* **Problem to solve**
Transcribe the line that contains "Task: Click the" and every line after it to the end of the records, exactly and nothing else. Skip the pictures.

:: Exercise inputs

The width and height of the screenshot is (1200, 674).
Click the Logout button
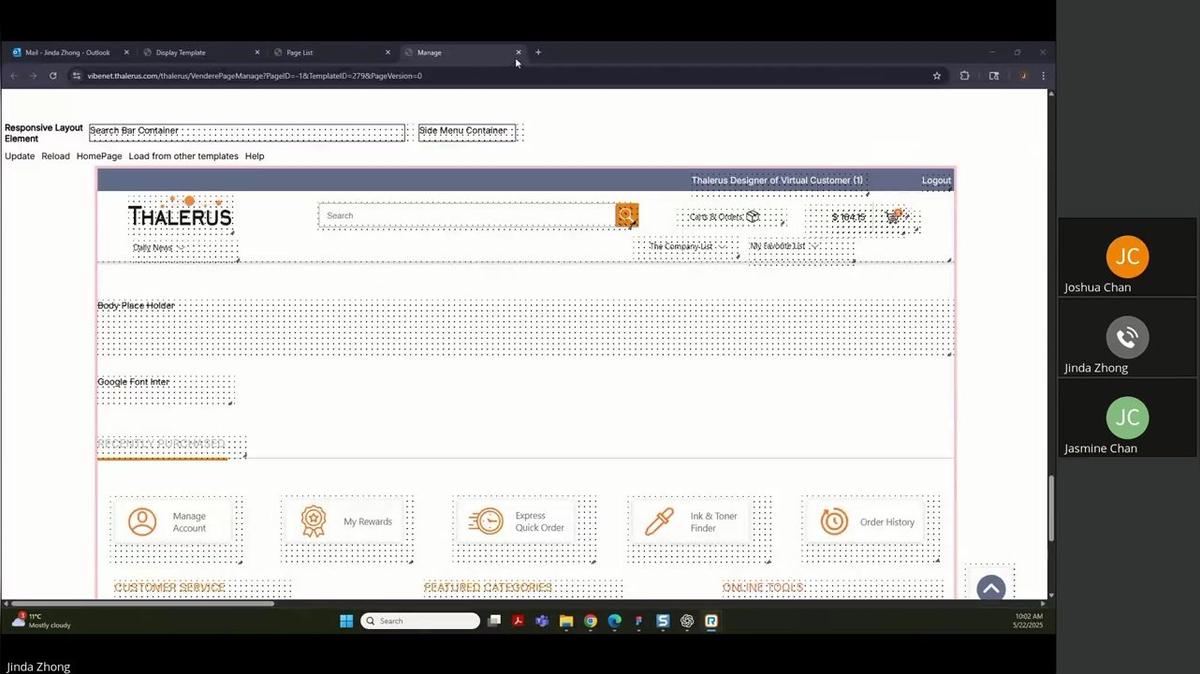point(935,180)
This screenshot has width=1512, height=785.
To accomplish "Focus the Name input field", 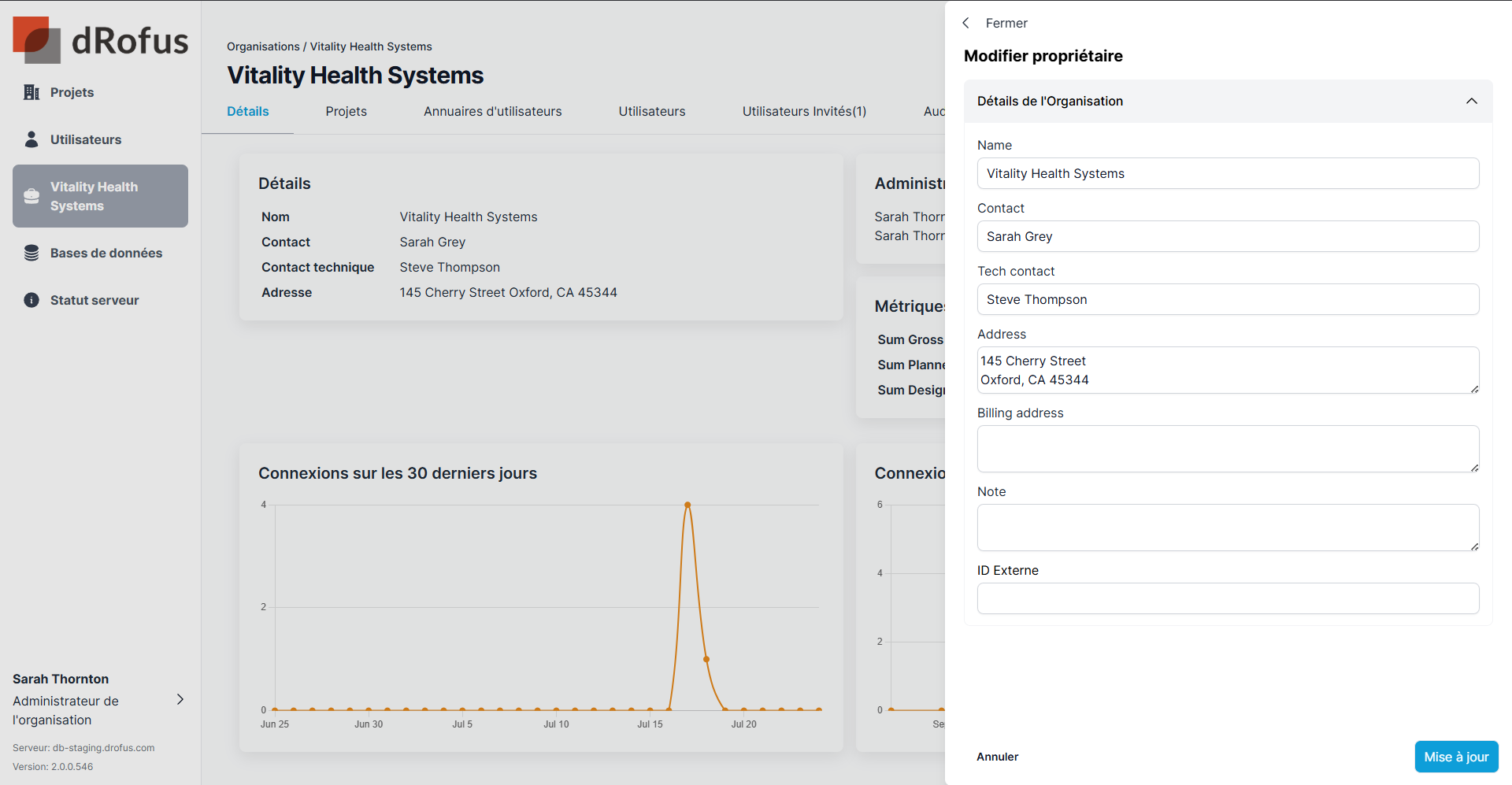I will [1227, 173].
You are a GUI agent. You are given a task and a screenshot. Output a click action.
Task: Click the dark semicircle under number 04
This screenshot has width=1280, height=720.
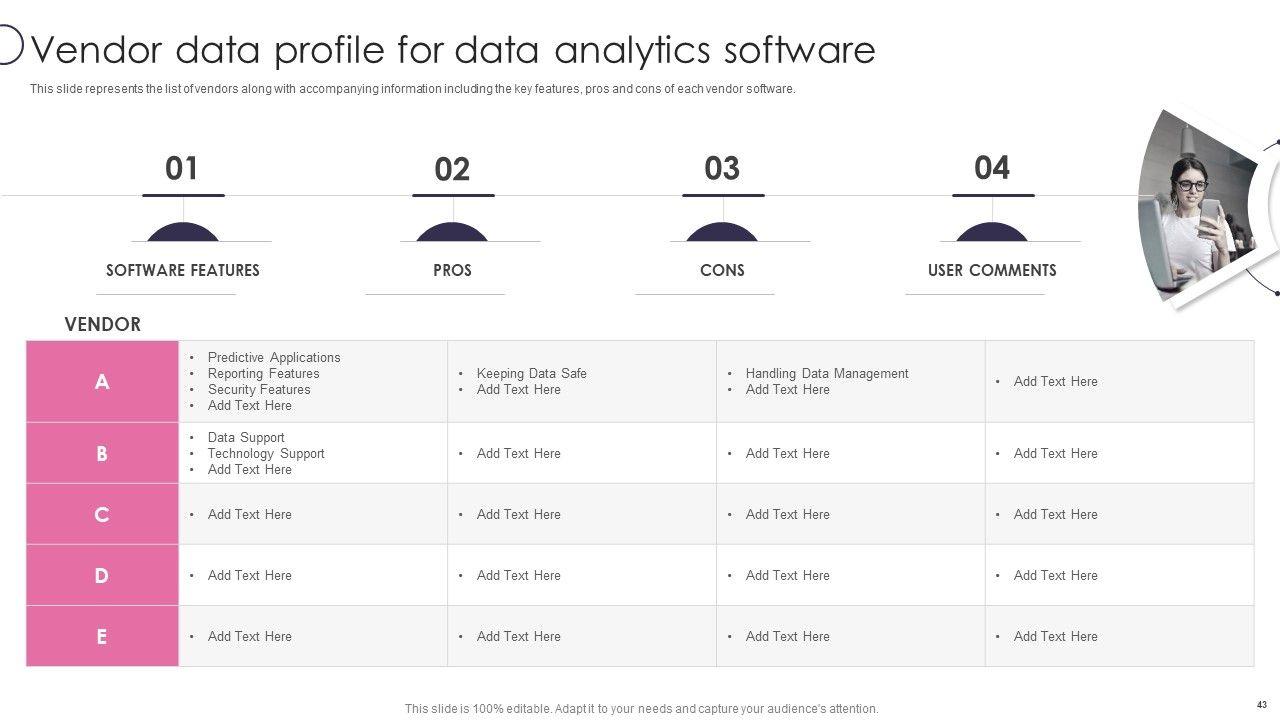click(992, 233)
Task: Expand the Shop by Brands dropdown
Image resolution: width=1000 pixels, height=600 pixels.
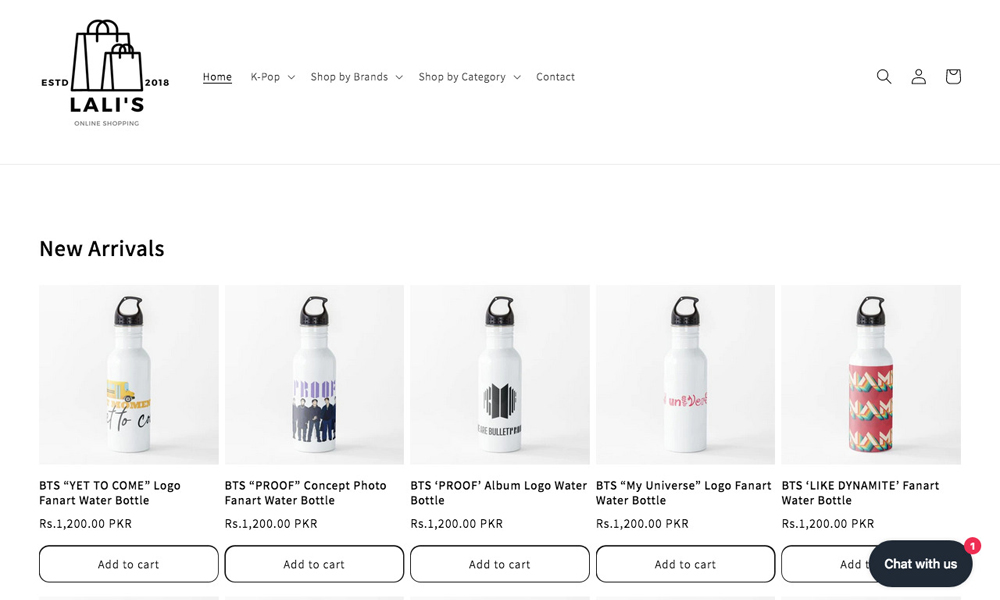Action: [x=356, y=77]
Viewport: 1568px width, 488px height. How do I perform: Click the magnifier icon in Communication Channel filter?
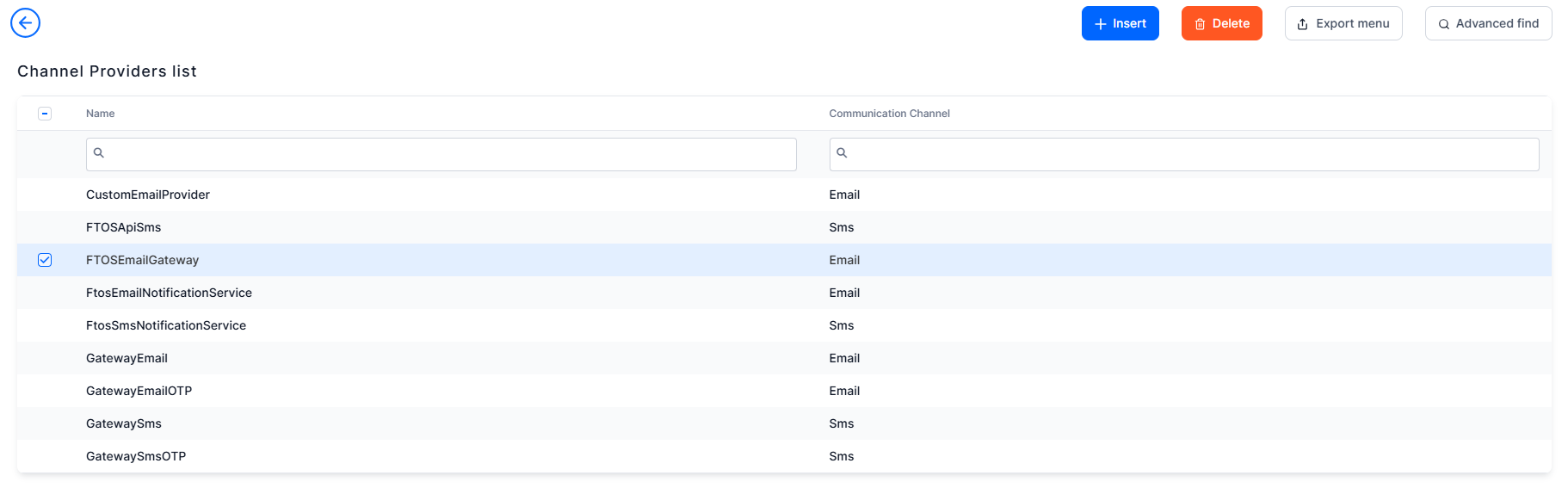click(842, 153)
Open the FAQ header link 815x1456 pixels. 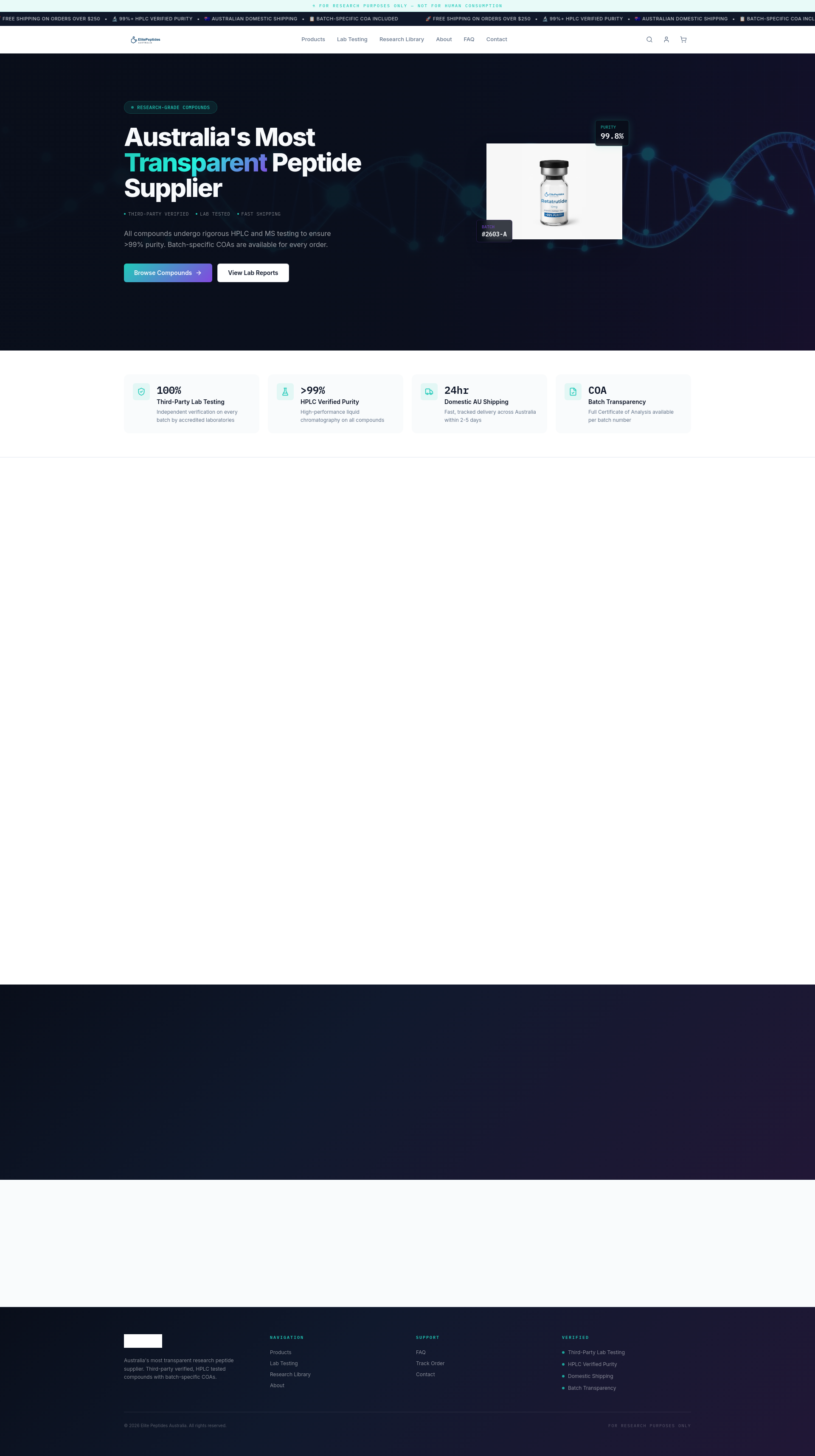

::::

* **Solution for this exercise**
Task: Click the dark semicircle under number 04
This screenshot has width=1280, height=720.
click(992, 233)
Task: Expand the Shop by Brands dropdown
Image resolution: width=1000 pixels, height=600 pixels.
Action: [x=356, y=77]
Viewport: 1568px width, 488px height. How do I perform: Click the magnifier icon in Communication Channel filter?
click(842, 153)
Open the FAQ header link 815x1456 pixels. 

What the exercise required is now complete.